The opening of “Future Shlock,” Evgeny Morozov’s powerful big-tech takedown in the New Republic, which draws parallels between the 19th-century advent of the sewing machine and today’s so-called world-flattening gadgets:

“The sewing machine was the smartphone of the nineteenth century. Just skim through the promotional materials of the leading sewing-machine manufacturers of that distant era and you will notice the many similarities with our own lofty, dizzy discourse. The catalog from Willcox & Gibbs, the Apple of its day, in 1864, includes glowing testimonials from a number of reverends thrilled by the civilizing powers of the new machine. One calls it a ‘Christian institution’; another celebrates its usefulness in his missionary efforts in Syria; a third, after praising it as an ‘honest machine,’ expresses his hope that ;every man and woman who owns one will take pattern from it, in principle and duty.’ The brochure from Singer in 1880—modestly titled ‘Genius Rewarded: or, the Story of the Sewing Machine’—takes such rhetoric even further, presenting the sewing machine as the ultimate platform for spreading American culture. The machine’s appeal is universal and its impact is revolutionary. Even its marketing is pure poetry:

On every sea are floating the Singer Machines; along every road pressed by the foot of civilized man this tireless ally of the world’s great sisterhood is going upon its errand of helpfulness. Its cheering tune is understood no less by the sturdy German matron than by the slender Japanese maiden; it sings as intelligibly to the flaxen-haired Russian peasant girl as to the dark-eyed Mexican Señorita. It needs no interpreter, whether it sings amidst the snows of Canada or upon the pampas of Paraguay; the Hindoo mother and the Chicago maiden are to-night making the self-same stitch; the untiring feet of Ireland’s fair-skinned Nora are driving the same treadle with the tiny understandings of China’s tawny daughter; and thus American machines, American brains, and American money are bringing the women of the whole world into one universal kinship and sisterhood.

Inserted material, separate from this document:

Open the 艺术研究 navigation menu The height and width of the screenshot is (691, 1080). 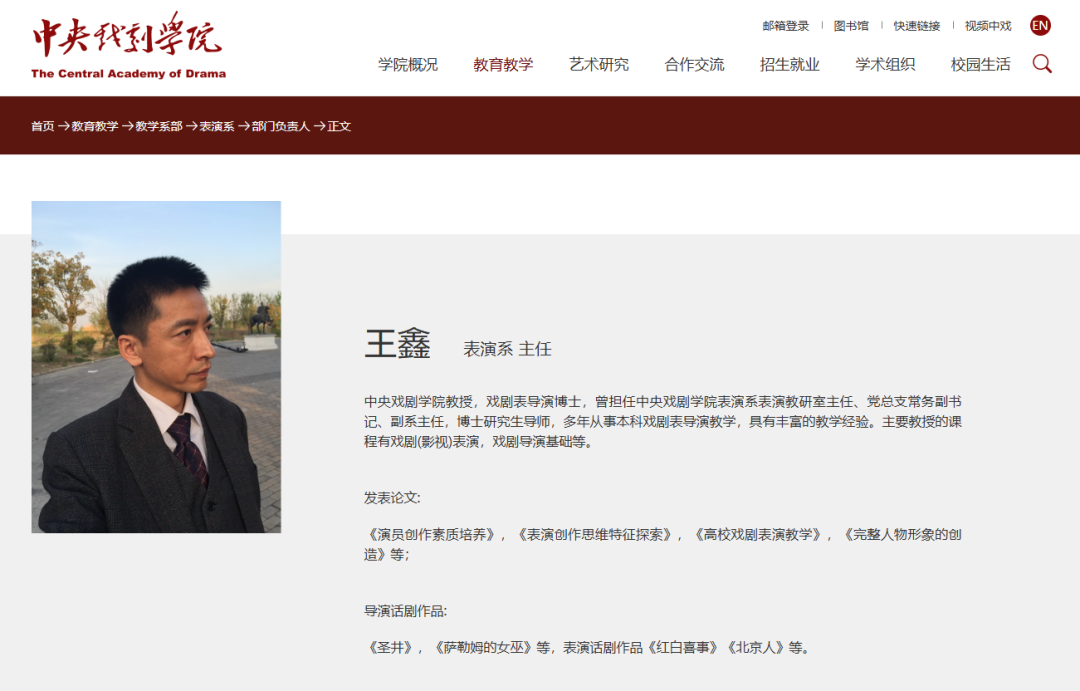pyautogui.click(x=600, y=63)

‘American Machines, American Brains, and American Money’ would make a fine subtitle for The New Digital Age, the breathless new book by Eric Schmidt, Google’s executive chairman, and Jared Cohen, the director of Google Ideas, an institutional oddity known as a think/do-tank. Schmidt and Cohen are full of the same aspirations—globalism, humanitarianism, cosmopolitanism—that informed the Singer brochure. Alas, they are not as keen on poetry. The book’s language is a weird mixture of the deadpan optimism of Soviet propaganda (‘More Innovation, More Opportunity’ is the subtitle of a typical sub-chapter) and the faux cosmopolitanism of The Economist (are you familiar with shanzhaisakoku, or gacaca?).

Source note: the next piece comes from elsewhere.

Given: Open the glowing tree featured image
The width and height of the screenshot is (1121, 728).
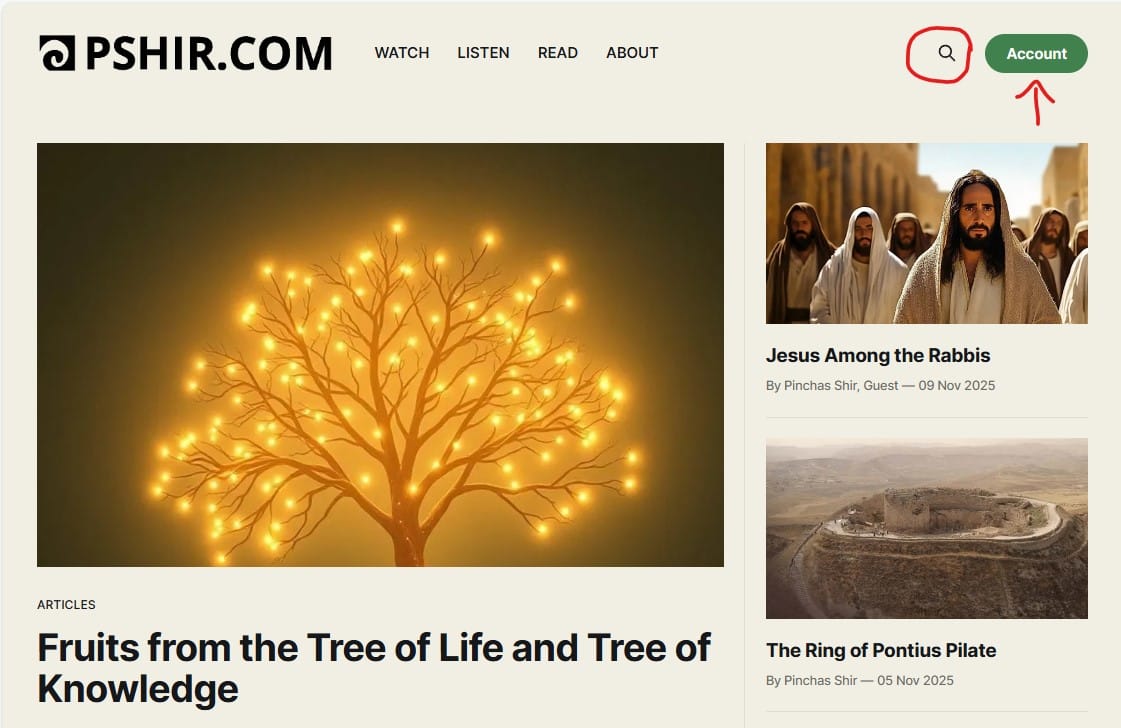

There is a thesis of sorts in Schmidt and Cohen’s book. It is that, while the ‘end of history’ is still imminent, we need first to get fully interconnected, preferably with smartphones. ‘The best thing anyone can do to improve the quality of life around the world is to drive connectivity and technological opportunity.’ Digitization is like a nicer, friendlier version of privatization: as the authors remind us, ‘when given the access, the people will do the rest.’ ‘The rest,’ presumably, means becoming secular, Westernized, and democratically minded. And, of course, more entrepreneurial: learning how to disrupt, to innovate, to strategize. (If you ever wondered what the gospel of modernization theory sounds like translated into Siliconese, this book is for you.) Connectivity, it seems, can cure all of modernity’s problems. Fearing neither globalization nor digitization, Schmidt and Cohen enthuse over the coming days when you ‘might retain a lawyer from one continent and use a Realtor from another.’ Those worried about lost jobs and lower wages are simply in denial about ‘true’ progress and innovation. ‘Globalization’s critics will decry this erosion of local monopolies,’ they write, ‘but it should be embraced, because this is how our societies will move forward and continue to innovate.’ Free trade has finally found two eloquent defenders.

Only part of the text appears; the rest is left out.